Apparel Export Promotion Council of India has sounded alarm on the continued decline in apparel production in India and said India won’t be able to meet the garment export target of $20 bln this year.
“If the capital blockage continues and the cost competitiveness of the industry is not restored, the slippage in exports will continue, with long term adverse impact on India’s positioning in this sector,” the council said.
Apparels are one of the country’s largest providers of organized employment, and provide livelihood to lakhs of families.
Apparel production has been on the decline since May last year due to lower export demand and tight working capital conditions.
“From a positive growth 1.3 % in April, the next month (May) saw a fall of 5%.In June the decline was 3.2 % while in July, it was 5.1 %.

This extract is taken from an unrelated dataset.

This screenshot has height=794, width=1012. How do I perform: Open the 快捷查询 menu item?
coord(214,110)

“August, September, October, November and December recorded 6.4 %, 7.2 %, 11 %, 13.1 % and 13.5% dip respectively,” the AEPC said, quoting government figures.
This is partly due to the lower demand for Indian-made apparel in countries such as the US and the UK. Apparel exports from India fell 14% for January, hurting manufacturers and production.

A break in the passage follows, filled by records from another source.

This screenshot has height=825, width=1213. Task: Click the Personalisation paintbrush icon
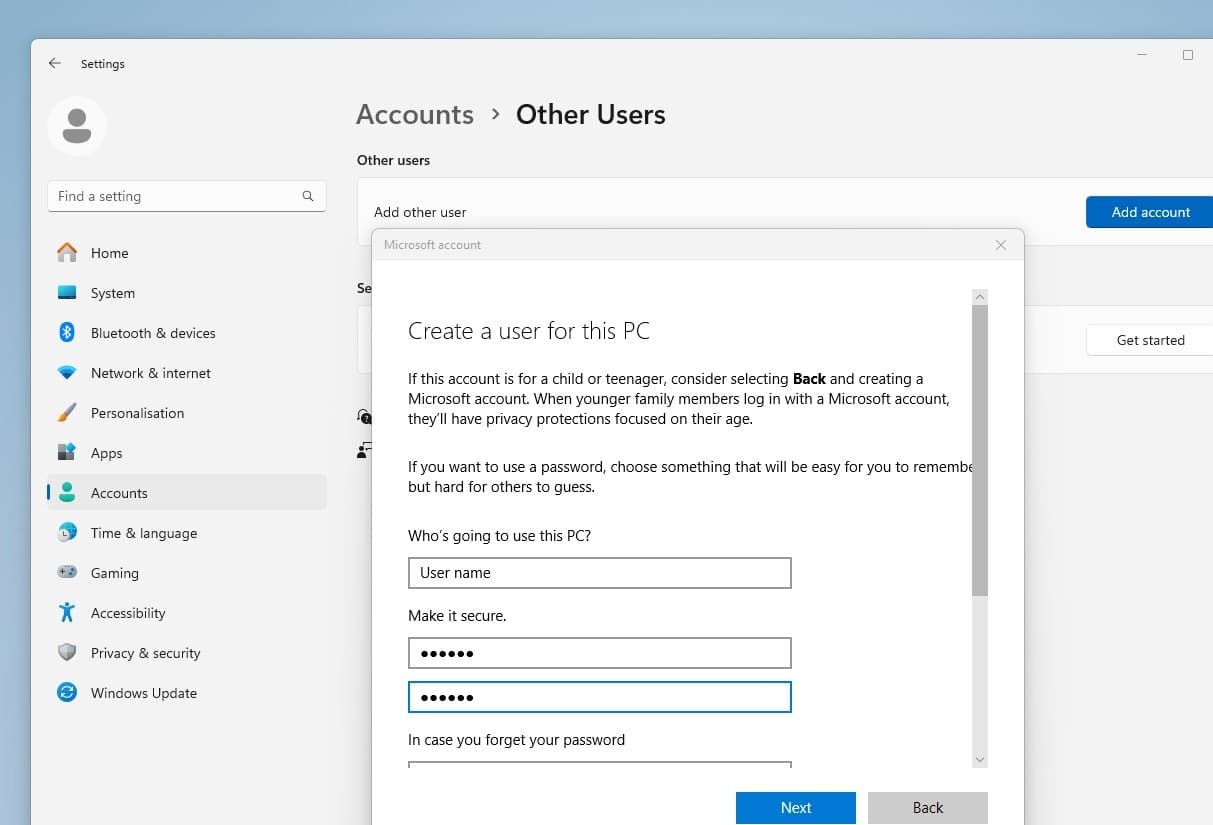(x=67, y=413)
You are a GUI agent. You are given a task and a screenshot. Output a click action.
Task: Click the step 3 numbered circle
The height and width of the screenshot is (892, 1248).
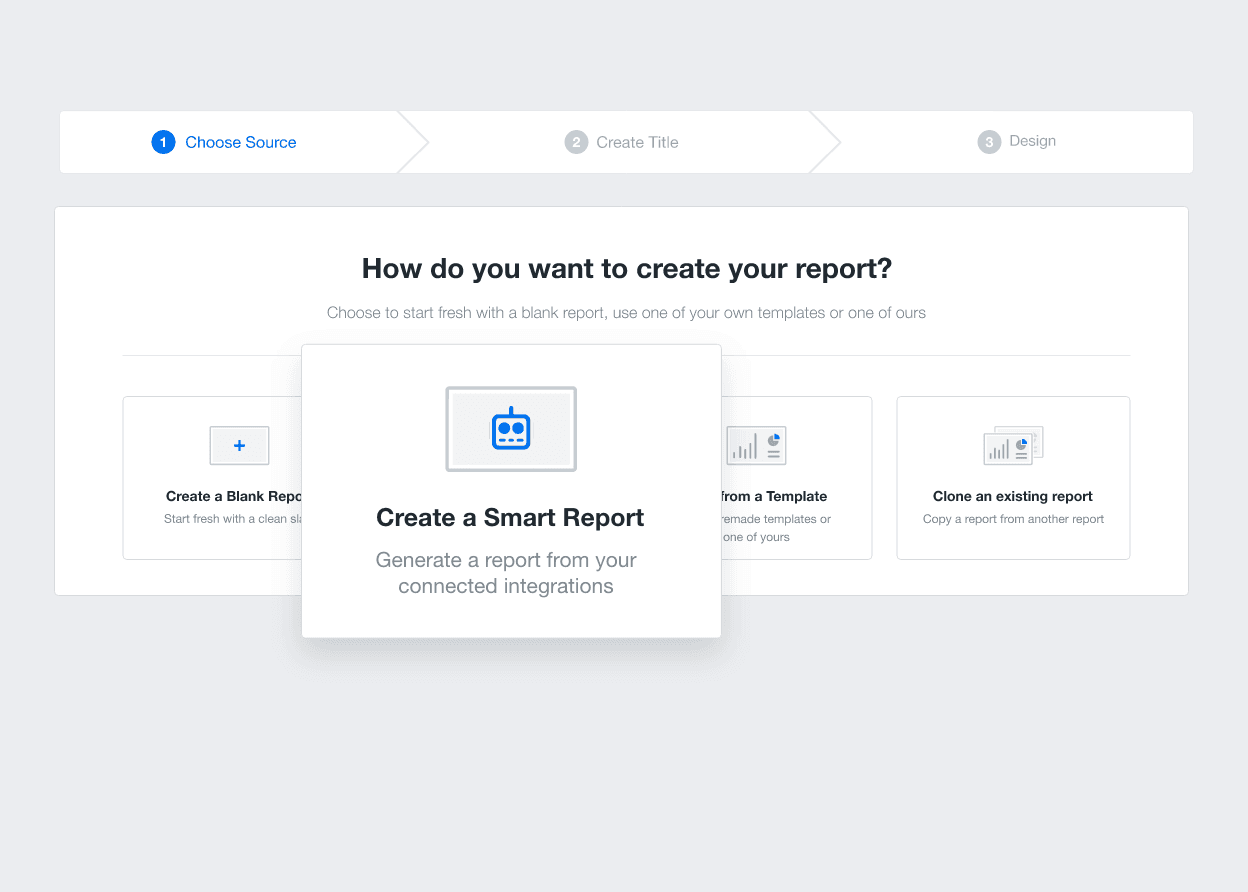coord(989,141)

In all, AEPC said India’s apparel production has fallen 10.4% in the first ten months of the current financial year compared to the same ten months of the previous year.
While poor export growth has not helped, neither has the added bureaucracy that has come with the introduction of the Goods & Services Tax in July.

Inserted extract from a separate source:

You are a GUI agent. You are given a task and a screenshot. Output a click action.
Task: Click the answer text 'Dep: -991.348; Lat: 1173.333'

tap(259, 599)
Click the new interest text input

HKL Magu, Chairman of the Apparel Export Promotion Council (AEPC) that the government is yet to give Rs 4,097 cr of tax refunds under GST back to the manufacturers.
“The Industry is suffering as their funds are blocked and they are unable to pay suppliers on time,” Magu said, adding that apparel makers are not able to get credit from textile suppliers.
“The biggest deterrent to the Industry’s sentiments has been the severe capital blockage due to the dual constraint of delays in RoSL disbursements and IGST refunds. Until the refunds start flowing, things will not improve,” he added.
He said the council has made several presentations to the Ministry of Textiles, Ministry of Commerce Drawback Committee, NITI Aaayog, Parliamentary Standing Committee etc. on ways to overcome the problems.
AEPC has also informed the Ministry of Commerce that on account of new taxes there is a shortfall of around 5% under GST and therefore several blocked and embedded taxes may be refunded through higher drawback and RoSL (Rebate of State Levies), along with refund of GST input tax credit (ITC).
AEPC said if the tax issues are sorted out, India can again become a world leader in apparel exports.